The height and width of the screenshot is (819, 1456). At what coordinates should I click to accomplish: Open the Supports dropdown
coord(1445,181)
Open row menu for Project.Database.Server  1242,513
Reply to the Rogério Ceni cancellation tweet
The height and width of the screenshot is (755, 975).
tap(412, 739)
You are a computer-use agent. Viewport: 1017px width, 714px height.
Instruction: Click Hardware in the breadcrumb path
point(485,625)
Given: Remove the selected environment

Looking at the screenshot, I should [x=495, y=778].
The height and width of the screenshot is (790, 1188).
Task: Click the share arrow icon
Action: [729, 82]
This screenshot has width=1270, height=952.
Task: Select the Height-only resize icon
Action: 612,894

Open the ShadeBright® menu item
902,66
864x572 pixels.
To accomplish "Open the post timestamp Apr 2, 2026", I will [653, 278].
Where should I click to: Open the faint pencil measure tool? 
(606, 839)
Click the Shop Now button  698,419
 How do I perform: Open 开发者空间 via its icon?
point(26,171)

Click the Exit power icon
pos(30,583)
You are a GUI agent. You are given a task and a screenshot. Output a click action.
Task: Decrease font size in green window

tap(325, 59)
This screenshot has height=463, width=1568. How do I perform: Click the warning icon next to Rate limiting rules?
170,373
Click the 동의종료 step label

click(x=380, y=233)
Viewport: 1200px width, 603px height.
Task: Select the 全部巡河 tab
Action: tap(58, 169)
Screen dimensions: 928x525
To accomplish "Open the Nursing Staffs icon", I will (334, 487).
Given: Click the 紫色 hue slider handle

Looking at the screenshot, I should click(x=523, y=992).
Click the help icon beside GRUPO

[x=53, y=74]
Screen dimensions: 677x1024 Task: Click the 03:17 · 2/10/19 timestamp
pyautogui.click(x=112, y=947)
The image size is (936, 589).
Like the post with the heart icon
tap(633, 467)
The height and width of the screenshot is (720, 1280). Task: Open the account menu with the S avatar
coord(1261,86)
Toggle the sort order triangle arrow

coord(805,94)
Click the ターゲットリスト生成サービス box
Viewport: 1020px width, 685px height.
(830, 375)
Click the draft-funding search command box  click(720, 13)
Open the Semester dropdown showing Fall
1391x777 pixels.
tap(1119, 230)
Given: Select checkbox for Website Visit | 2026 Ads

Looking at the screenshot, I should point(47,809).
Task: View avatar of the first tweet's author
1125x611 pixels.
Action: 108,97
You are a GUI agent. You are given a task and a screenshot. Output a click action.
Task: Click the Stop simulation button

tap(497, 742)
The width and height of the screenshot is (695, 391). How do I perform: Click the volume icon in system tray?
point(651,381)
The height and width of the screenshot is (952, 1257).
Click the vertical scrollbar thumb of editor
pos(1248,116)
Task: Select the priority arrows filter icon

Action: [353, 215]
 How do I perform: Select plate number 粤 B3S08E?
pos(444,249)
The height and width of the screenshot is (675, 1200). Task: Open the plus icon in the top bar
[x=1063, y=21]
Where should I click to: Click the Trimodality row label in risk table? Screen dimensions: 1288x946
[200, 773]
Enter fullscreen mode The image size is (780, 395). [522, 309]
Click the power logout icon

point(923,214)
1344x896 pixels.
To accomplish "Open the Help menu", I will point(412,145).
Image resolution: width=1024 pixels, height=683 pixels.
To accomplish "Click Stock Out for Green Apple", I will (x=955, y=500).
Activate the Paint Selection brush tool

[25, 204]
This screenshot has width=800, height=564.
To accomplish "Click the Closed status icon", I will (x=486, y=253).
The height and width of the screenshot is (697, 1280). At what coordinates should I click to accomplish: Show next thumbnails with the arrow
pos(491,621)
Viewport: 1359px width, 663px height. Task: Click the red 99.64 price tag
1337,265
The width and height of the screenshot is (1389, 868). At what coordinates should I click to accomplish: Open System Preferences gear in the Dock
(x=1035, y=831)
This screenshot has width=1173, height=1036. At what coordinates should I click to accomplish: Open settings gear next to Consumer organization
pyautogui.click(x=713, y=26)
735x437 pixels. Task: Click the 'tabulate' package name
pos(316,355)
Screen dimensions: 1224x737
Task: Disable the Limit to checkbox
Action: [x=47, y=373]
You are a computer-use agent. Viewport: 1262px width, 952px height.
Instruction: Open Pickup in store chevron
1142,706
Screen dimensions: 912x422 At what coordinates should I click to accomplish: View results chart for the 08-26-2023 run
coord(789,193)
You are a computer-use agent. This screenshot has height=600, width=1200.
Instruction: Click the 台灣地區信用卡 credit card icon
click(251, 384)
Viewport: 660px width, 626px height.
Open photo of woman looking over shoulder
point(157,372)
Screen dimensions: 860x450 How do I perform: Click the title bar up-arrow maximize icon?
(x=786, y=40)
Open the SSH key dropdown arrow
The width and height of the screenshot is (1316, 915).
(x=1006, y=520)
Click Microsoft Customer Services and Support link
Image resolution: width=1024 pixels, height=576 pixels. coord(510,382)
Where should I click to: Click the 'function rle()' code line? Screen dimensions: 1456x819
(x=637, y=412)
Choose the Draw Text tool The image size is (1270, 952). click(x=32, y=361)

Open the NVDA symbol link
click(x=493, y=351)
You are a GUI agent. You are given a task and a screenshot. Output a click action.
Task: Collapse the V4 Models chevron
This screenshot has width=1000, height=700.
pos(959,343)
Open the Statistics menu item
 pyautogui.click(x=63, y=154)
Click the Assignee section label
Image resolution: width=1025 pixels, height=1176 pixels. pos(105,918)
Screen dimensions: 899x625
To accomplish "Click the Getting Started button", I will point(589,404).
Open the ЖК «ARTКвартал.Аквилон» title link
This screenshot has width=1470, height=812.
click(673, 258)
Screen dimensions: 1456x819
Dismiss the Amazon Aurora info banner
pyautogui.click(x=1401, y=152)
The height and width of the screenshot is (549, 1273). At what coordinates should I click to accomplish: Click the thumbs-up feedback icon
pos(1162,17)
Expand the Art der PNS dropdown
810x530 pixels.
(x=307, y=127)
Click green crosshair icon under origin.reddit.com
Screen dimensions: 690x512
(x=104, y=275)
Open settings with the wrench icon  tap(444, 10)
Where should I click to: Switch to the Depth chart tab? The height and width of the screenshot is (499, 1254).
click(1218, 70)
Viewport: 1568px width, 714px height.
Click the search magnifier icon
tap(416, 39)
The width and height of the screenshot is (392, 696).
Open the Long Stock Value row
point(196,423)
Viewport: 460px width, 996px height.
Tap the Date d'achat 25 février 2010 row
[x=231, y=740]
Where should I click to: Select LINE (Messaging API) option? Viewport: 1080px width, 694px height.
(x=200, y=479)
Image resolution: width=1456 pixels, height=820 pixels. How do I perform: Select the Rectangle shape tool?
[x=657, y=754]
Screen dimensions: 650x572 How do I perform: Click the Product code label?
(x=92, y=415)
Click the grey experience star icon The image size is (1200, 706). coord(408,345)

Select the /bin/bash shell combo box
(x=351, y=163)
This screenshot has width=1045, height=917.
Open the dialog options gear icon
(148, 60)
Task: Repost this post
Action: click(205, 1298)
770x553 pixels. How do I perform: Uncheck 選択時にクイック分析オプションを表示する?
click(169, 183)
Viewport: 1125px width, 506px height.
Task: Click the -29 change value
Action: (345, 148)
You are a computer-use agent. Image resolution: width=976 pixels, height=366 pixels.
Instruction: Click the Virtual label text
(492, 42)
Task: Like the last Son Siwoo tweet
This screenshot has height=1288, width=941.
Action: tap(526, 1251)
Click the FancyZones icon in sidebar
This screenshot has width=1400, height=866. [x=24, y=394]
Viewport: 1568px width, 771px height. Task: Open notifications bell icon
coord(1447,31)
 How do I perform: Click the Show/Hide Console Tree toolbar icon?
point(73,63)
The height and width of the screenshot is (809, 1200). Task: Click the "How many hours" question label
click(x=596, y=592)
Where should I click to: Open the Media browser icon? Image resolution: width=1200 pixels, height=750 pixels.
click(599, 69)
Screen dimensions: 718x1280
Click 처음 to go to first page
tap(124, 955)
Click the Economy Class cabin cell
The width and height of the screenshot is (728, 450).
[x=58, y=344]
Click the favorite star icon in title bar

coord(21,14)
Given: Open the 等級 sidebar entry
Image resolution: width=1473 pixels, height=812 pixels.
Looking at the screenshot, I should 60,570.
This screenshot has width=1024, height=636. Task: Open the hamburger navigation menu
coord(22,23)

Problem requirements: Reproduce word for word everything in the records above from the line containing "Click Microsoft Customer" down to the line containing "(x=200, y=479)", with both of those lines included.

Answer in full:
Click Microsoft Customer Services and Support link
Image resolution: width=1024 pixels, height=576 pixels. coord(510,382)
Where should I click to: Click the 'function rle()' code line? Screen dimensions: 1456x819
(x=637, y=412)
Choose the Draw Text tool The image size is (1270, 952). click(x=32, y=361)

Open the NVDA symbol link
click(x=493, y=351)
You are a GUI agent. You are given a task and a screenshot. Output a click action.
Task: Collapse the V4 Models chevron
This screenshot has width=1000, height=700.
pos(959,343)
Open the Statistics menu item
 pyautogui.click(x=63, y=154)
Click the Assignee section label
Image resolution: width=1025 pixels, height=1176 pixels. pos(105,918)
Screen dimensions: 899x625
To accomplish "Click the Getting Started button", I will point(589,404).
Open the ЖК «ARTКвартал.Аквилон» title link
This screenshot has width=1470, height=812.
click(673, 258)
Screen dimensions: 1456x819
Dismiss the Amazon Aurora info banner
pyautogui.click(x=1401, y=152)
The height and width of the screenshot is (549, 1273). At what coordinates should I click to accomplish: Click the thumbs-up feedback icon
pos(1162,17)
Expand the Art der PNS dropdown
810x530 pixels.
(x=307, y=127)
Click green crosshair icon under origin.reddit.com
Screen dimensions: 690x512
(x=104, y=275)
Open settings with the wrench icon  tap(444, 10)
Where should I click to: Switch to the Depth chart tab? The height and width of the screenshot is (499, 1254).
click(1218, 70)
Viewport: 1568px width, 714px height.
Click the search magnifier icon
tap(416, 39)
The width and height of the screenshot is (392, 696).
Open the Long Stock Value row
point(196,423)
Viewport: 460px width, 996px height.
Tap the Date d'achat 25 février 2010 row
[x=231, y=740]
Where should I click to: Select LINE (Messaging API) option? Viewport: 1080px width, 694px height.
(x=200, y=479)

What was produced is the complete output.